In May of 2016, Mitchell Garber was diagnosed with prostate cancer after a two-year period of a doubling PSA. Though the initial biopsy revealed intermediate grade cancer – adenocarcinoma – the tumor was found in fewer than five percent of one core. After this diagnosis, Mitchell spent a few weeks learning about his treatment options, and eventually decided on DaVinci robotic surgery.
Prior to his surgery, Mitchell decided to get a second pathology opinion and sent his biopsy slides to a renowned pathologist at John Hopkins for examination. The pathologist who reviewed the slides couldn’t establish a definitive diagnosis, requesting a follow-up with further testing. Based on the report from this second pathologist, Mitchell’s surgery was cancelled.
On the recommendation from the John Hopkins pathologist, Mitchell went back to his urologist for a repeat biopsy. The repeat biopsy revealed low-grade cancer – the tumor was again found in fewer than five percent of one core. There was not enough cancerous tissue to do any genomic testing to predict the aggressiveness of his cancer. Once again, Mitchell decided to get a second pathology opinion of the biopsy slides and again sent these slides to John Hopkins for examination. This time the pathologist at John Hopkins confirmed the diagnosis of low-grade prostate cancer.
The initial pathologist consulted another renowned pathologist from Memorial Sloan Kettering, who confirmed the low-grade prostate cancer diagnosis on both biopsies. It was important that Mitchell obtain several opinions on his atypical results, but he found that getting three different pathology opinions on his first biopsy was a large source of stress.

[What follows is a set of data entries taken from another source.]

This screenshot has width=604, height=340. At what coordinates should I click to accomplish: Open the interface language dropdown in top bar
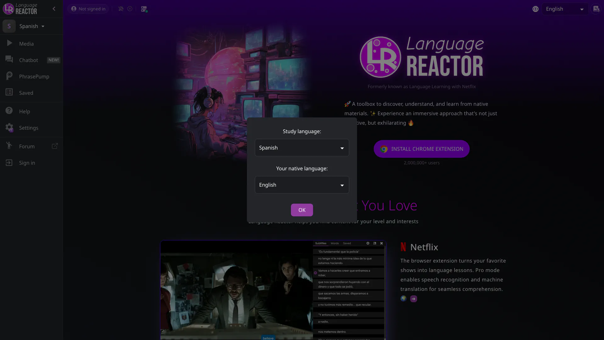(x=565, y=9)
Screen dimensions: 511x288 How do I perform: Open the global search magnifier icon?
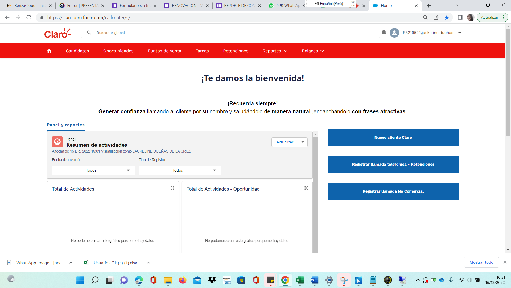(89, 33)
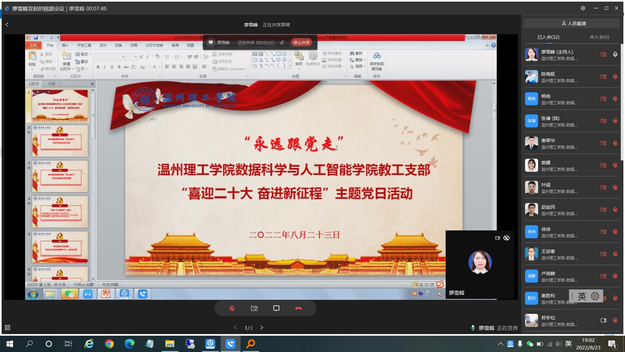Go to next page of video layout
This screenshot has width=625, height=352.
point(262,328)
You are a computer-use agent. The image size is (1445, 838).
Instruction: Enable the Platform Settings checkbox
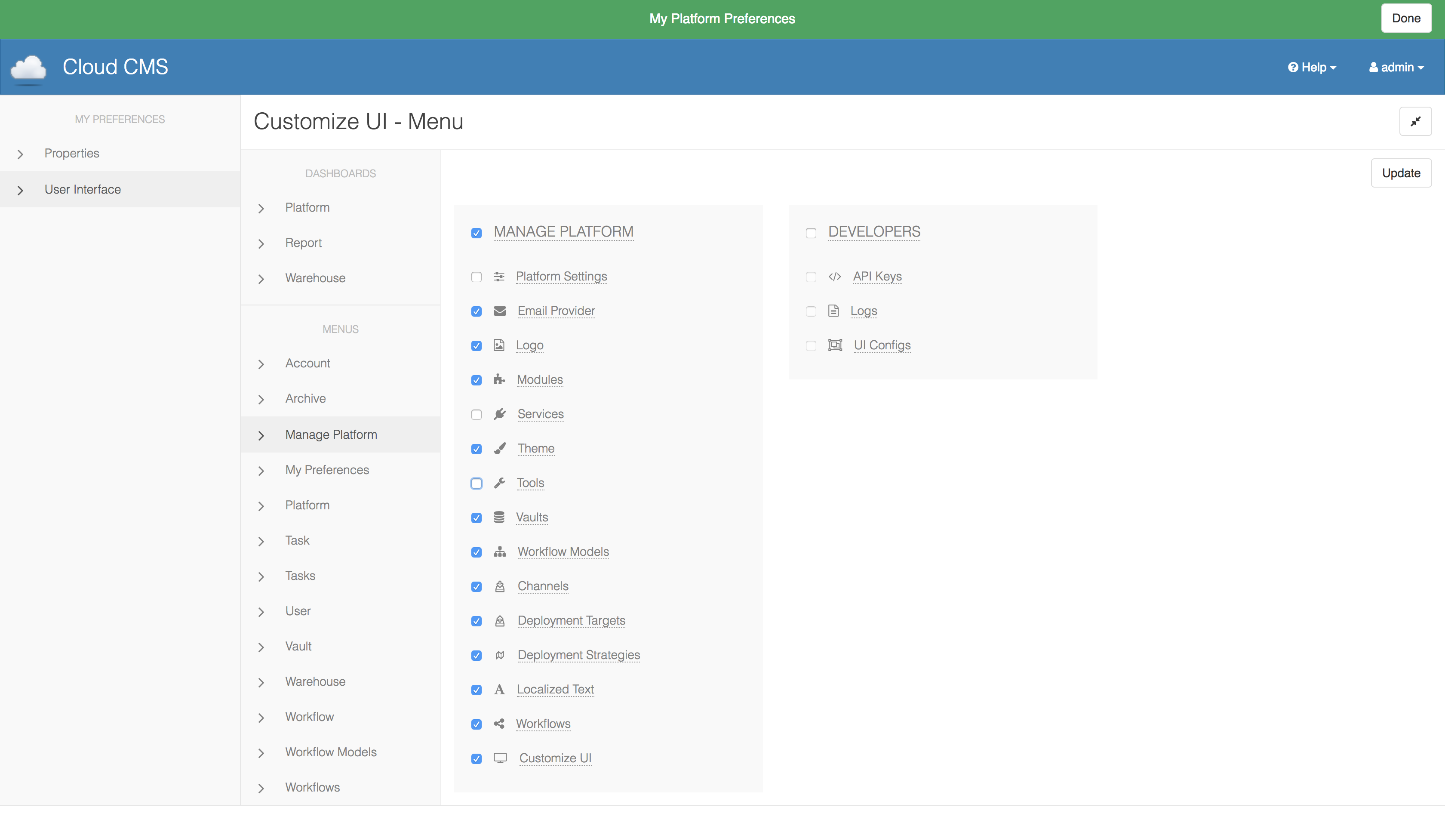(477, 277)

The second biopsy revealed low-grade prostate cancer, and though getting additional pathology opinions was stressful, he is thankful that he got a second – and third – opinion on the results. Mitchell and his urologist decided on a treatment plan of active surveillance. He now sees his urologist to repeat his PSA every six months to determine the frequency of repeat biopsies and possible further treatment in the future.
“Listen to your doctor, but consult a second opinion after you’re diagnosed, particularly on the pathology of your biopsy. Though it was stressful, getting additional pathology opinions changed my decision regarding my treatment plan.”
Following his decision on active surveillance, Mitchell took advantage of ZERO’s patient support resources, attending a webinar on localized prostate cancer to better familiarize himself with his choices regarding his disease. With two biopsies and a new treatment plan, he understood the value of gathering as much information as he could in order to make the best decision for himself.